Archive | 24 octobre 2021

Rebecca de Daphné du Maurier

Présentation de l’éditeur :

Un manoir majestueux : Manderley. Un an après sa mort, le charme noir de l’ancienne propriétaire, Rebecca de Winter, hante encore le domaine et ses habitants. La nouvelle épouse, jeune et timide, de Maxim de Winter pourra-t-elle échapper à cette ombre, à son souvenir ?

Mon avis :

Que dire sur ce chef d’oeuvre, qui ne soit pas pollué par une interprétation trop partiale ? Je ne vais donc pas parler de ce qui me semblerait trop facile (la différence d’âge entre Maximilien de Winter et sa seconde épouse), j’essaierai plutôt une interprétation de professeur de français, et tant pis si ce que j’écris a été dit, redit, et reredit des dizaines de fois. J’ai lu Rebecca de Daphné de Maurier, je n’ai pas lu les critiques à son sujet – et j’adore le film d’Hitchcock.

Le récit est rétrospectif. Le lecteur sait que quelque chose est arrivé que la narratrice et son mari ne pourront jamais retourner à Manderley. Le tout est de savoir pourquoi. L’on sait aussi qu’à Manderley, l’on dépensait sans compter, même pour le thé, simplement, uniquement, les gâteaux étaient nombreux, somptueux, alors que seules deux personnes, rarement plus, prenaient le thé et que Mrs de Winter, tout comme son mari, a des goûts simples.

Mrs de Winter, madame Maximilien de Winter – telle est l’identité de la narratrice. Son nom ? L’on saura seulement qu’il est excentrique, et que, comme à son père, il lui va bien. Du moins, c’est ce que lui dit Maxim, et l’on est obligé de lui faire confiance, puisque nous ne saurons jamais ni son nom, ni son prénom. Elle est une orpheline, une jeune fille qui se destine à devenir demoiselle de compagnie parce qu’elle n’a pas vraiment le choix, parce qu’elle se juge terne, sans intérêt, parce qu’elle n’a aucun soutien, aucune famille. Sa rencontre avec Maxim de Winter, puis son mariage avec lui change tout.

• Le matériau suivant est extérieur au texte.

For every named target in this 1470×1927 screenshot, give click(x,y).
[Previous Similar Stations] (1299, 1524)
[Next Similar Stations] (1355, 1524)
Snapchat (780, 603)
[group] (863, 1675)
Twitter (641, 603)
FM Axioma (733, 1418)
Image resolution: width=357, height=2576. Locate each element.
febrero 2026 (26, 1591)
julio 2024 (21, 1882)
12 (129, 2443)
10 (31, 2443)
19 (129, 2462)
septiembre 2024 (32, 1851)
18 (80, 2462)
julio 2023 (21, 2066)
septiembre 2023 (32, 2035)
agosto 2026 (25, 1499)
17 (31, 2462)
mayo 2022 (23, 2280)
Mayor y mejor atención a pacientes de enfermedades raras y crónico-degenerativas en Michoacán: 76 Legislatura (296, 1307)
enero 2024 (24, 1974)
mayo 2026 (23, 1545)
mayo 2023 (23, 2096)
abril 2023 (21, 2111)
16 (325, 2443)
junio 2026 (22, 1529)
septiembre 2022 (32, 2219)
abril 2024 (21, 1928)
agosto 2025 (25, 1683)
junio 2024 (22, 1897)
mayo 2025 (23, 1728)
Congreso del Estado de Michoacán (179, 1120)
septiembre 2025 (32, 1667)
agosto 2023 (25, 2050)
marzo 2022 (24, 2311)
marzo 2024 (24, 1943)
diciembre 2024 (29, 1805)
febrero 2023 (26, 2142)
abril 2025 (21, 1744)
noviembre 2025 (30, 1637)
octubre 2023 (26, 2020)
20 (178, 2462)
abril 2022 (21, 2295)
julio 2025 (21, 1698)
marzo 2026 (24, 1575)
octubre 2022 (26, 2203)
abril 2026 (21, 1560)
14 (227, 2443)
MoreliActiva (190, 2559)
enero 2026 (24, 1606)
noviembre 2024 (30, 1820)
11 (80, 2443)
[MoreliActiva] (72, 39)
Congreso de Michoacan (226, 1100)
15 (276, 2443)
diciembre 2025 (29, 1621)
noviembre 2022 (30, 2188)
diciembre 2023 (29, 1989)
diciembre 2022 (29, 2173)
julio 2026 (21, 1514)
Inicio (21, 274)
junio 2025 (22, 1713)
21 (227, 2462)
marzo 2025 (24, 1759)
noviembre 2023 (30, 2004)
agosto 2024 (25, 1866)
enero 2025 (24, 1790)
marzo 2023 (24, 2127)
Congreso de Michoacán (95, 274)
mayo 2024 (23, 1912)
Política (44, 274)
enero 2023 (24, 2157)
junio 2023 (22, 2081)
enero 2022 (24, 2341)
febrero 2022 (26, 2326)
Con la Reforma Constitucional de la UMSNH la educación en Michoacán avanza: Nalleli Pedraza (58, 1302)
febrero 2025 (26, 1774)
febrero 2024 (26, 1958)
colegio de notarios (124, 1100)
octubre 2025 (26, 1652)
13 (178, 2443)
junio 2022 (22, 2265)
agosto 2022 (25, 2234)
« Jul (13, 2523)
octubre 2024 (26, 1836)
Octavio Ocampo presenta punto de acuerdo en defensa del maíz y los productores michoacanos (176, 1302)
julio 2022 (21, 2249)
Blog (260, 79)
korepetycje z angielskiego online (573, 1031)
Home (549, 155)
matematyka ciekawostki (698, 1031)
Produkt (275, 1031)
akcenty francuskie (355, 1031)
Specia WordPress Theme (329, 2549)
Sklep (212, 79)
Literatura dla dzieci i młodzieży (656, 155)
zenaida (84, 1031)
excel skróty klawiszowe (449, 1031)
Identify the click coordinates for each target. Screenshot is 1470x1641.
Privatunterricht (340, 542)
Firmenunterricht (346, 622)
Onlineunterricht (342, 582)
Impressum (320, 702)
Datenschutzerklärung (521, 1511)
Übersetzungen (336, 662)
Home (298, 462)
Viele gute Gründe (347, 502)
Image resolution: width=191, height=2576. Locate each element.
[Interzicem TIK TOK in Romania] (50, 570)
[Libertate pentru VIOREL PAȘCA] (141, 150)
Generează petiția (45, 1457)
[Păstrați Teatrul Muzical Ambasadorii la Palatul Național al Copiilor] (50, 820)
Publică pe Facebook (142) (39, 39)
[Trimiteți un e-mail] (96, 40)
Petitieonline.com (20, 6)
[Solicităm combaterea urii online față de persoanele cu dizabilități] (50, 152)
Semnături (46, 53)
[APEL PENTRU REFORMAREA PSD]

De leur voyage de noces à Venise, comme il le lui avait promis, nous ne saurons rien, puisque c’était une période heureuse. Nous saurons simplement tout ou presque depuis le retour à Manderley jusqu’à leur départ définitif. Ce qui définit ce récit n’est pas tant ce qui est raconté que ce qui est tue, caché, et qui finit par exploser à la figure des personnages. La narratrice n’ose pas poser de questions, elle ose à peine saisir les perches qui lui sont tendues, parfois involontairement. Elle feint de savoir, parfois, elle tente d’interpréter, et se trompe aussi. Qui peut se vanter de détenir la bonne version de l’histoire ? Rebecca ?

Elle a tout vampirisé sur son passage, vivante et morte. Elle a suscité l’admiration de tous, faisant ce qu’elle voulait des hommes et des femmes aussi. Eux en étaient-ils conscient ? Pas vraiment. Ce n’est qu’après, bien après que l’on peut s’en rendre compte – et encore. Peut-être Ben, l’homme « simple », celui qu’elle avait menacé de faire interner, était l’un des rares à avoir mesuré toute sa cruauté, dont elle pouvait user d’autant plus facilement avec lui que rares auraient été ceux qui auraient écouté Ben. La grand-mère de Maxim l’adore, au point d’avoir occulté la toute nouvelle madame de Winter de son esprit. Beatrice, la soeur de Maximilien, apparaît presque comme une bouffée d’oxygène dans un monde asphyxiée par les convenances et les non-dit. Oui, elle dit ce qu’elle pense, oui, ses questions peuvent être jugées parfois indiscrètes, surtout en ce qui concerne la santé (elle rêve que son frère ait un héritier), mais elle est la seule femme qui ne dissimule rien – puisqu’elle-même ignore certains faits.

La dernière partie de l’intrigue montre l’urgence, l’urgence de dire enfin toute la vérité, l’urgence de prendre confiance en soi, l’urgence de déjouer le dernier piège de Rebecca. L’on sait depuis le début du roman qu’il n’était pas trop tard, l’on ignorait simplement comment tout était arrivé. Rebecca, le roman, est toujours lu, sans doute parce que la construction de son intrigue est difficile à égaler, tout comme la construction du personnage de Rebecca, personnage dont on parle le plus, personnage qui n’existe plus bien avant que l’intrigue du roman ne commence, personnage le plus vivant de tous, tant tous ne parle que d’elle.

Rebecca de Daphné du Maurier – un classique, tout simplement.